E.E. Cummings is a poet greatly effected by war. The audaciousness of his grammar is very much in the service of his pacifism. Despite his politics, however, his work avoids discursive or polemical modes. The details of his poetry as well as his humor and satire guide the reader:

                  the
                  doting
                     fingers of
                  prurient philosophers pinched
                  and
                  poked
                                    (pg. 18)
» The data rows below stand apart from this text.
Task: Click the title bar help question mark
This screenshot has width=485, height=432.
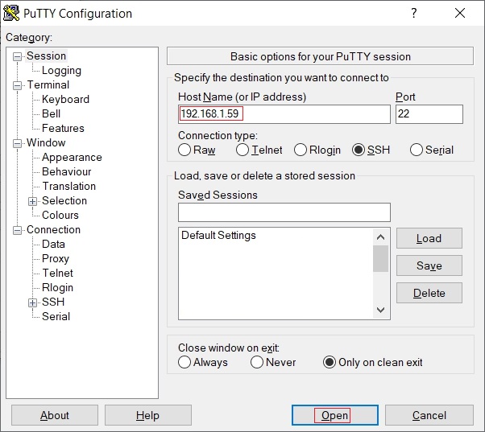Action: (x=413, y=14)
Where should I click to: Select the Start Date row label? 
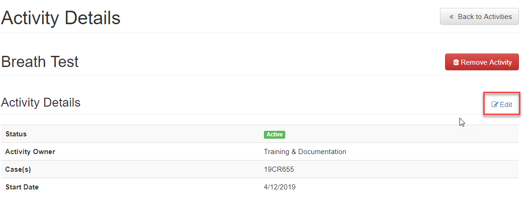tap(22, 187)
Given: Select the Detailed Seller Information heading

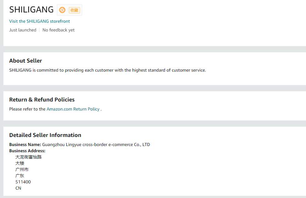Looking at the screenshot, I should tap(45, 135).
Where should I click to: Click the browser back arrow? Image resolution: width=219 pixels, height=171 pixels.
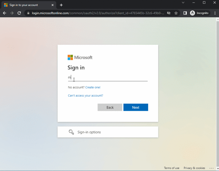[5, 13]
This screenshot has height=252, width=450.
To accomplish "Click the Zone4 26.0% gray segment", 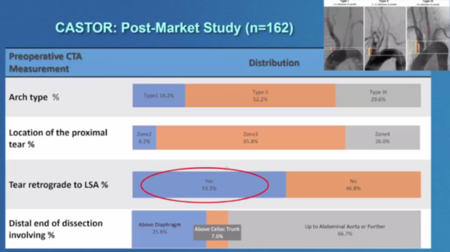I will (x=382, y=137).
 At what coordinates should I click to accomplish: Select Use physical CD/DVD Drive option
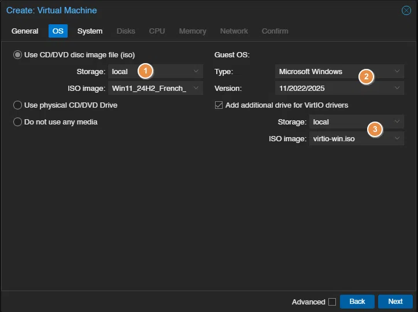(x=18, y=105)
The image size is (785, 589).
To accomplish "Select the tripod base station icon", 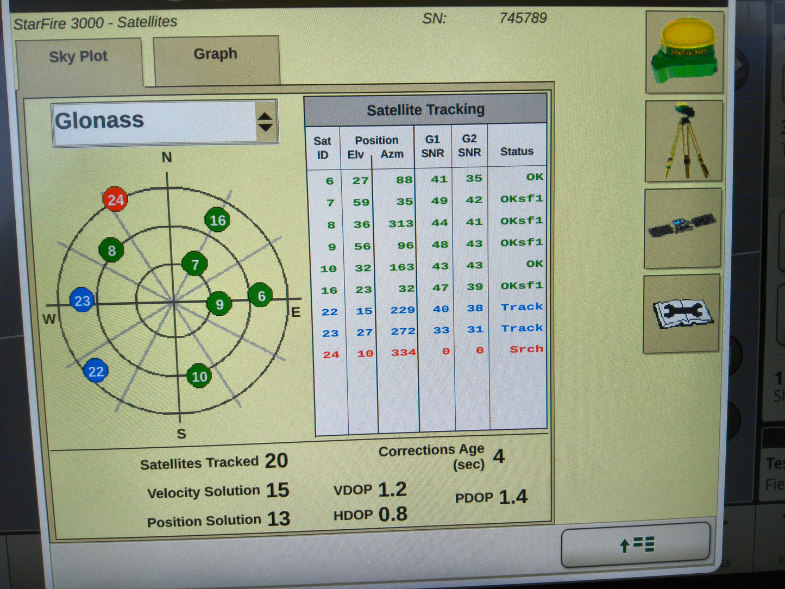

Of course, the humor and sarcasm are accompanied by the presence of death just around the corner, or perhaps always present, as in this modern ‘vanity’:

                  but i have seen
                  death’s clever enormous voice
                  which hides in a fragility
                  of poppies
                                    (pg. 14)

The break, “ a / crucifix which smashes into several / pieces and is hurriedly picked up and / thrown on the ash-heap” as it opens with “graze of splintered/ normality” reminds us that the poet is constantly playing with linguistic fragments, with the scattering of text and signs.
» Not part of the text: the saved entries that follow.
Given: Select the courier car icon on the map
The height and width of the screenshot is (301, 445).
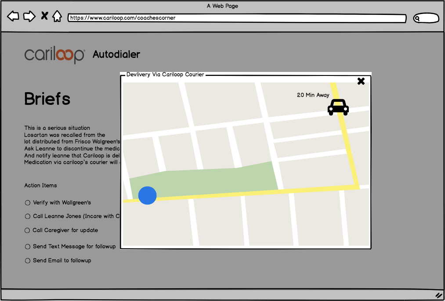Looking at the screenshot, I should coord(338,107).
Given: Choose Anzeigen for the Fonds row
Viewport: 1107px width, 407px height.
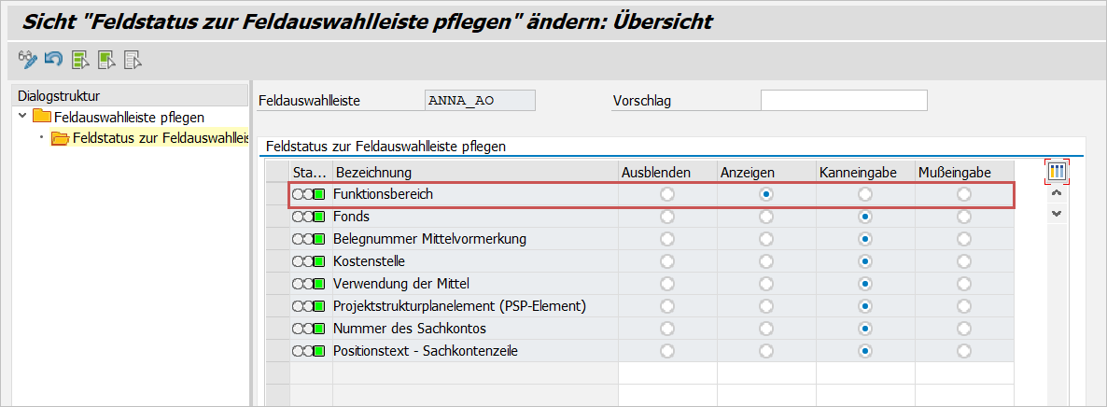Looking at the screenshot, I should click(x=765, y=217).

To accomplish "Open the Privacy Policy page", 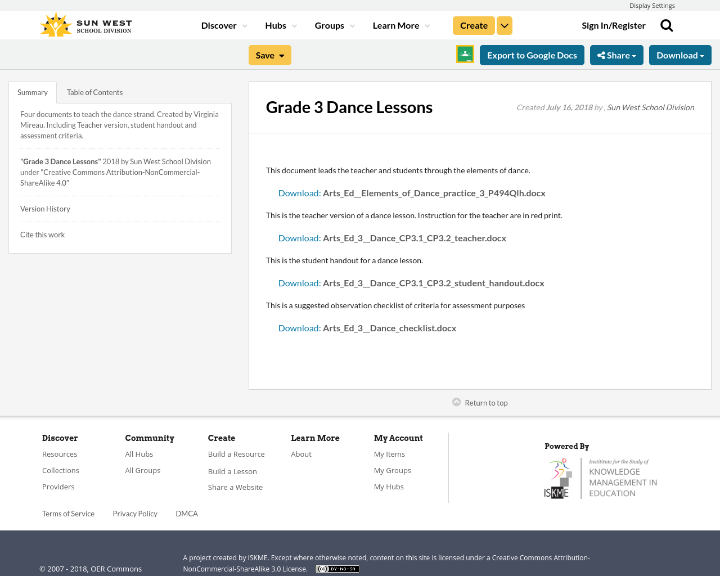I will click(135, 513).
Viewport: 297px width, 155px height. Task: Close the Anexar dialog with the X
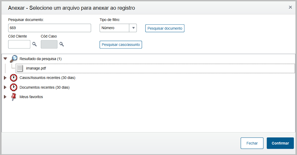[x=290, y=7]
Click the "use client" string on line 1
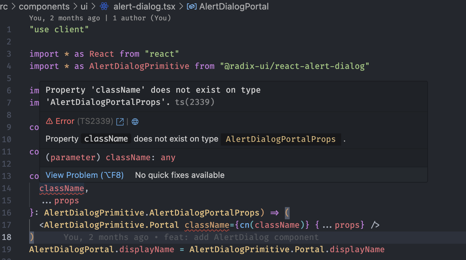The image size is (466, 260). (x=59, y=29)
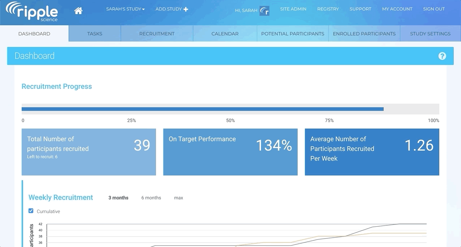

“In the street of the sky night walks scattering poems.”
(pg. 35)

The fragility of the poem also comes from the letter, suspended in a typographical void, capable of supporting the entire poem

                  with
                        dream
                                  -S
                                    (pg. 29)
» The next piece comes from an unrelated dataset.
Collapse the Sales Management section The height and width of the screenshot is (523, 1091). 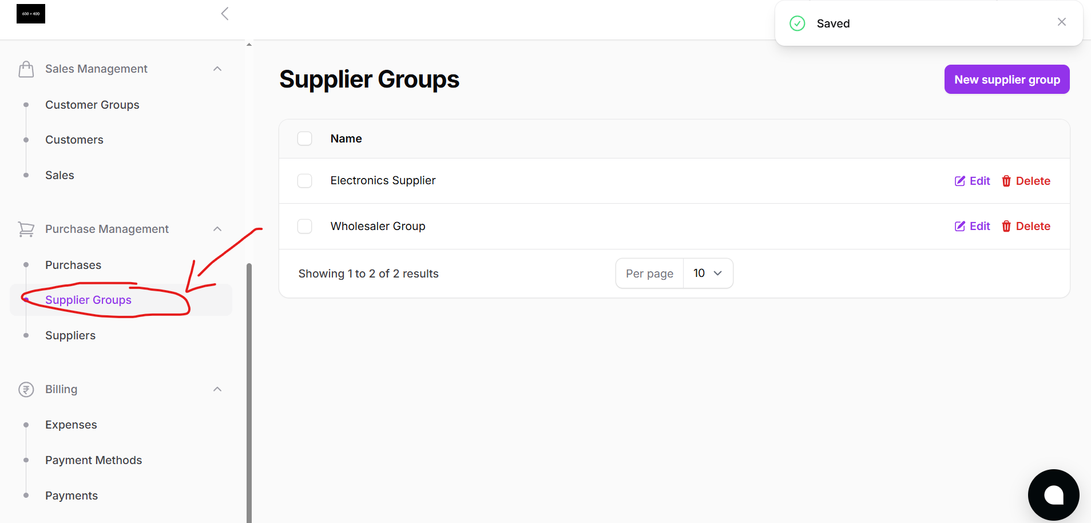coord(217,68)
in order to become the collection’s eponymous impression. This impression is first of all what is written into each poem and also, more literally, the impression of the poem on the page – the printed poem.

When we reach the collection’s final poem we encounter a new question, the voice of the poetic ‘I.’ The speaker/poet has become one with the poem: those “sleeping curves of my body.” are also the verses of the poem winding across the page; thus “the mystery/of my flesh” (pg. 36) is complete. The mystery of the poem’s flesh is made more vivid thanks to the engravings of Anne Slacik, who expands the book’s two sections and makes even more palpable the materiality of the page; but also thanks to the fine work of the publishing house AEncrages & Co., based in Gerardmer, are master printers in the classic sense. The traditional printing processes they use, including manual composition, linotype and typographic impression, assure an artisinal quality that gives each of their books the status of prestigious art object. Among the titles they have published, one finds notable collaborations between poets and artists such as Le Fil à quoi tient notre vie by Michel Butor and illustrated by Joel Leick (1996), L’attente by Jacques Rebotier with drawings by Joel Leick (1998) or Lire un bon livre by Charles Juliet with drawings and photography by Jean-Michel Marchetti (1999). Moreover, this publishing house from the Vosges published in 1988 an interesting anthology of foreign poets including David Antin, Ted Berrigan, Norma Cole, Sylvia Plath, Andrea Zanzotto and Louis Zukofsky, all translated by French poets (including Guglielmi, Gleize, Deluy, Noel and Para). AEncrages & Co. has longstanding engagement with contemporary American poetry.

Their printing technique allows a reader to make physical contact with the impression of words on the page. Between this, the pleasure of reading Cummings in Demarcq’s translation, and letting one’s eye rove through Anne Slacik’s engravings, one cannot help but be drawn to this book/art object. The book brings a reader close to that which Isabelle Alfandary said of Cummings’ text as it is typed upon the page:

“The heart of the poetic journey seems to reside in exposing the unsuspected powers of writing. E.E. Cummings explores the emotive power of the written sign, to see how the printed sign makes possible a technological revolution. “

For more information about AEncrages & Co. or to get their catalogue of titles, visit their Web address at aencrages.roland.chopard@wanadoo.fr, or write to AEncrages & Co., 5 Place du Vieux-Gerardmer, 88400 Gerardmer, France

We also note the publication of a beautiful book by Isabelle Alfandry on E. E. Cummings, E.E. Cummings ou la miuscule lyricque in the collection “Voix Americaines” published by Belin.